Monday, March 6, 2023

February 26: Fulmar Finale by Brian Patteson

We've had a good winter boating season in February all things considered, and most of the trips haven't even felt like winter trips, but we definitely had more typical conditions for our last trip on February 26th.This trip, like the six others before it, also departed from the Oregon Inlet Fishing Center. Docking here makes for a short run to the ocean and it has saved me quite a bit of driving compared to docking in Wanchese, which we have sometimes done in the past. I'm not sure it's as good for skuas up here as Hatteras, but we definitely see more alcids up here, and we don't have to go far to do it.

Stormy Petrel II at Oregon Inlet Fishing Center

Oregon Inlet generally has one of the most treacherous bars on East Coast, and it is far more difficult to deal with than Hatteras Inlet during the winter because it gets more swell from the north. We had pushed this trip back a day because of weather, and while the swell was much less on Sunday, we still had to deal with breakers on the bar because it was about low tide when we crossed. Fortunately we have a big high bow on the Stormy Petrel II, and we took our time and made it across unscathed, but I think the passengers had a better understanding about it when they saw it firsthand.

As per usual, we didn't have to go but a few hundred yards to find some Razorbills, and there were also good numbers of gannets, which were eager to partake of our chum after some windy weather and tough feeding conditions. 

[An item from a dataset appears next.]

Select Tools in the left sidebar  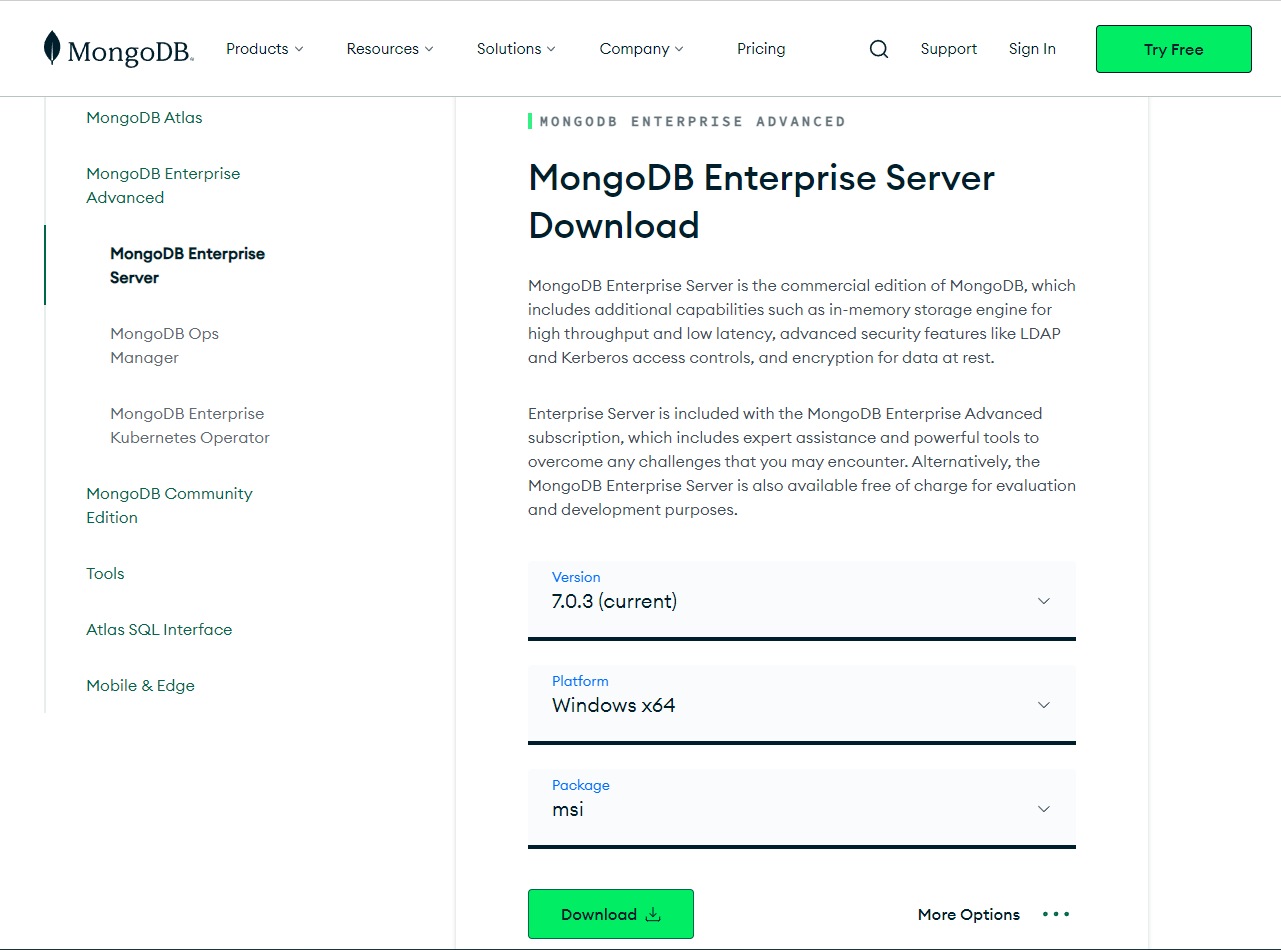click(x=105, y=573)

Northern Gannet by Brian Patteson
Northern Gannets by Ed Corey

After last weekend's epic showing of puffins 20 miles offshore, I was eager to get out there and see how many might be left. Sea conditions were not nearly as good on this trip for seeing alcids, but they were good enough, with about 15 knots of wind from the north and a 4 to 6 foot sea. Sure enough, the puffins were still in place and we had good looks at several less than two hours after crossing the bar.

Atlantic Puffin by Ed Corey

We even managed to see five species of alcids before 9:30, but the Dovekies and murres did not show very well. We had a Thick-billed Murre right off the bow, but it did a good job holding its breath and eventually gave us the slip.

Thick-billed Murre by Ed Corey

While conditions for observing alcids were subpar, we did have nice conditions for fulmars, which made their best showing in several years on this trip. At one point we had over 30 in view at once, and there was a mix of light and dark morph birds.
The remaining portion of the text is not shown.